Why College is so Expensive
College is expensive. Like, really expensive.
Especially here… in the Unites States of guns, fast food, and student debt. It wasn’t
always this way. In 1980, the average cost of tuition for one year at a four year private
college was $3,500. Adjusted for inflation, that’s $10,200 2016 dollars. Today, that
same year of college goes for $32,000—3 times as much as only 36 years ago. So what’s
behind this? Well that’s both a complicated and controversial question.
To understand why college has risen in cost we first have to understand why college has
always been expensive. The biggest fraction of your tuition goes to salaries. The national
average student to faculty ratio is 18 to 1 meaning that for every 18 students there
is 1 faculty member. The average professor at a private college makes $126,981 per year.

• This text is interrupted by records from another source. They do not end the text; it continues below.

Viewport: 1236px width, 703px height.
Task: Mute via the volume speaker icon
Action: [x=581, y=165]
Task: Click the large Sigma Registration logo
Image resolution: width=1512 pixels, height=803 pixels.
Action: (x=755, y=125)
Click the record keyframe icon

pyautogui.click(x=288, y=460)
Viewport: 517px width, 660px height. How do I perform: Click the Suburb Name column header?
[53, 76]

Divided by 18 that comes out to only $7,054 which doesn’t seem that bad but you have
to consider that there’s more than just faculty. There’s also coaches, and gardeners
and kitchen staff and dorm staff and maintenance people and admissions staff and marketers
and IT staff and security guards and college presidents. All together, the salaries and
benefits of all these individuals add up to a whopping $24,000 of our $32,000 tuition.
Salaries tend to be high because college functions similarly to many other industries—following
the rules of supply and demand. The most popular college majors vary over time because interests
change to reflect changes in culture. The problem is, you can’t just magically create
new professors. By the time new professors go through their 20 years of education and
specialize in a field, that major will no longer be the popular one so when a major
is popular, colleges have to compete to get professors and the only thing that really
matters is money—money brings more professors, more professors brings more students, and
more students brings more money. At the same time, professors in historically popular majors
receive tenure. Tenure is the idea that in order to promote academic freedom, long-time
professors should have their job guaranteed until retirement. With professors that legally
cannot be let go, there can often be an abundance of professors in less popular study areas.

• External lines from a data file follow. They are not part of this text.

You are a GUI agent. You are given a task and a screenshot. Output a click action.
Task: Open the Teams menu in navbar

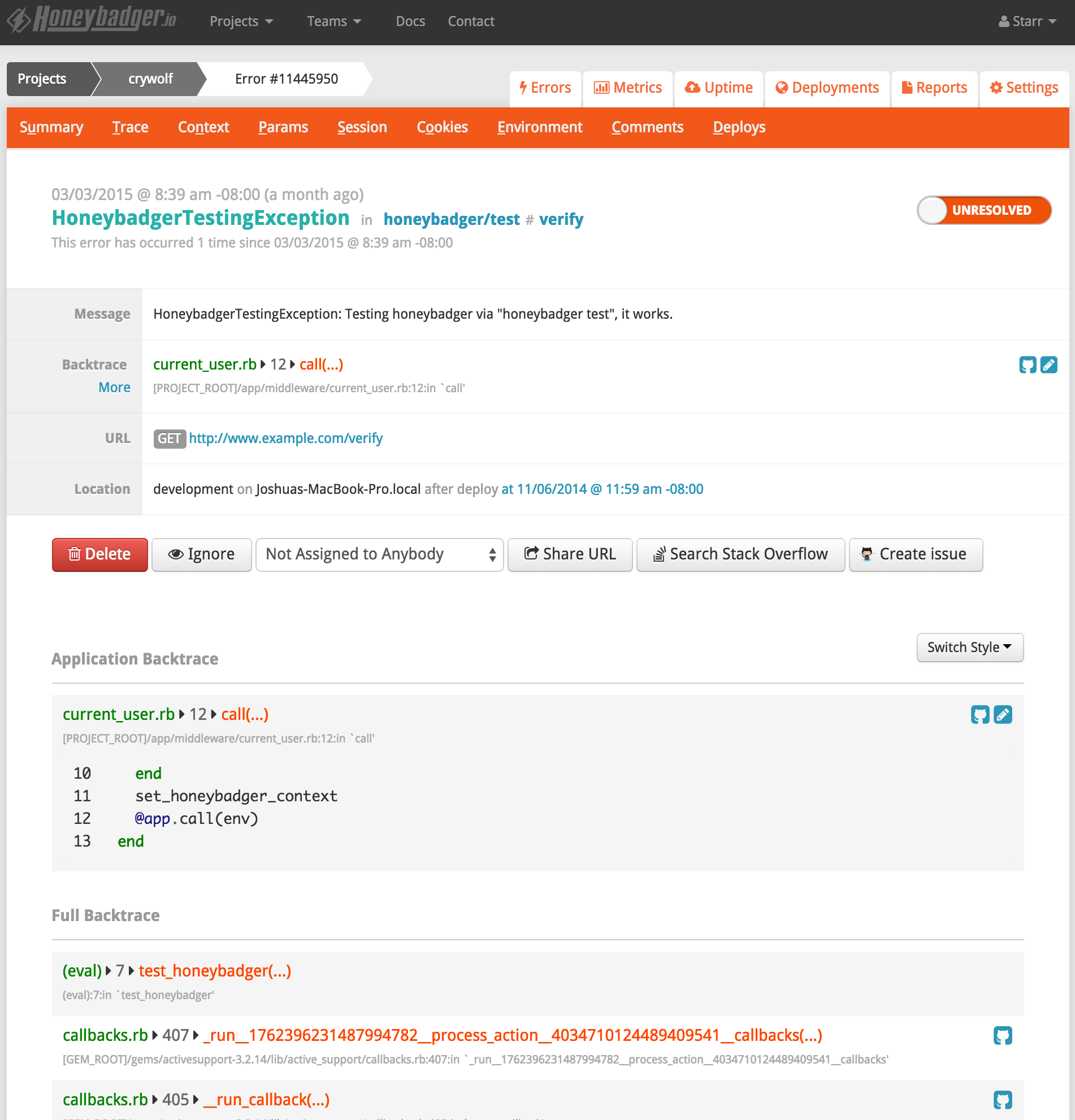[334, 21]
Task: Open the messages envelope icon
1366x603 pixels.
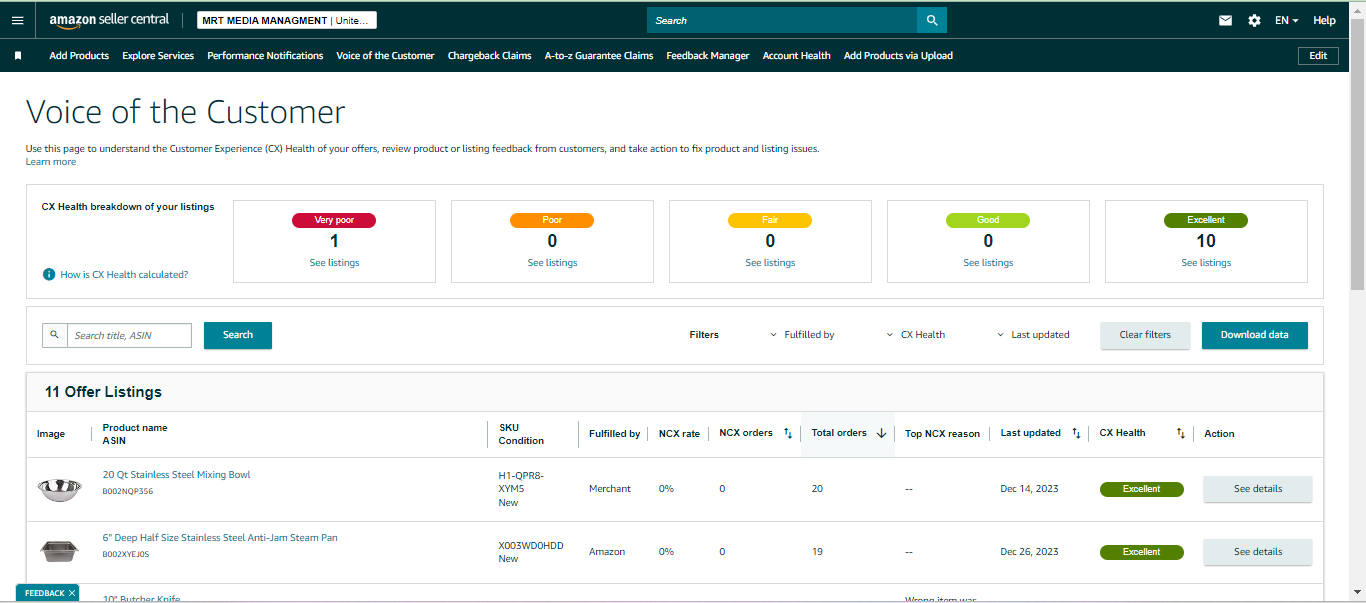Action: coord(1225,20)
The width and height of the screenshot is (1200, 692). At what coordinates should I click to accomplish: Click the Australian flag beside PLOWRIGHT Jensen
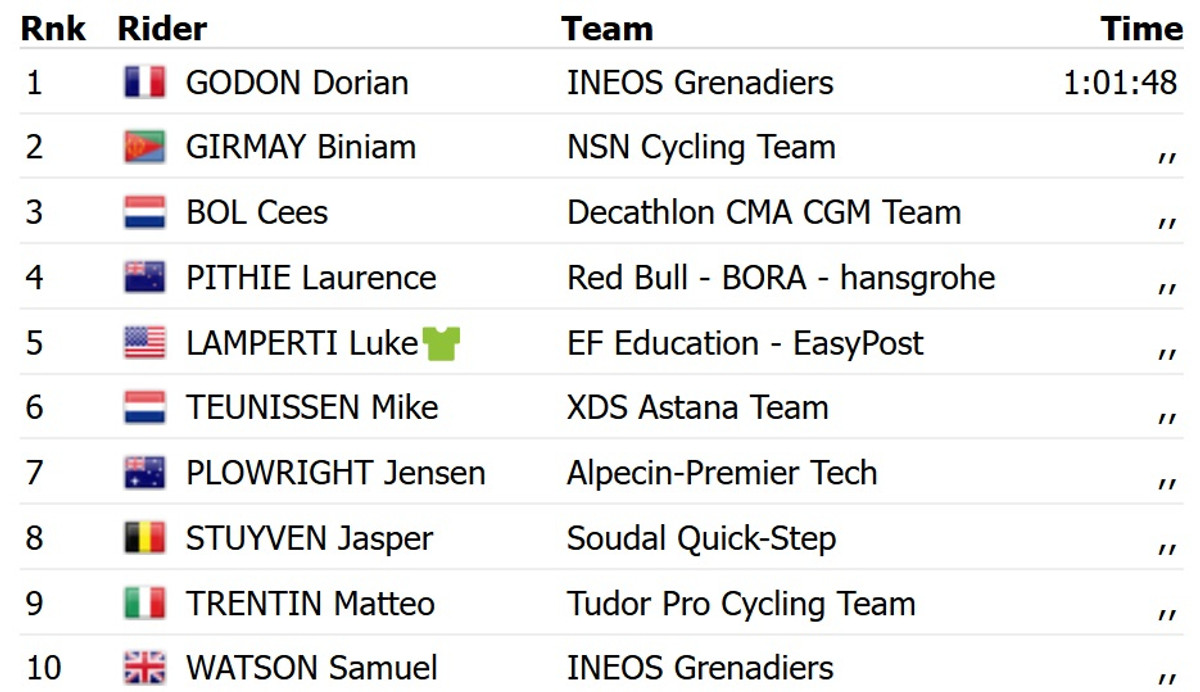pyautogui.click(x=145, y=472)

So, we still have $8,000 of tuition unaccounted for. Colleges need places to teach and their
infrastructure is rather unnaturally expensive. Classes usually only run for eight or ten
hours a day, five days a week, for 40 or so weeks a year. That means that classrooms are
only in use 23% of the time. The college still has to pay for the space the other 77% of
the time which of course adds up. Additionally, colleges really like to build nice buildings
because these attract students. The average cost to build a building varies by location,
but it averages between $115 and $215 per square foot. By contrast, U-Mass Amherst’s
Commonwealth Honors College cost $354 per square foot, U-Mass Boston’s General Academic
Building No. 1 cost $594 per square foot, and Berkely’s Lower Sproul Building cost
$659 per square foot. Of course there are other factors contributing
to the high price of college, but staffing and buildings are the big two. Now for the
reason college has tripled in price. It’s always been expensive to pay highly educated
people to teach in inefficiently used buildings so what has changed in the last thirty years?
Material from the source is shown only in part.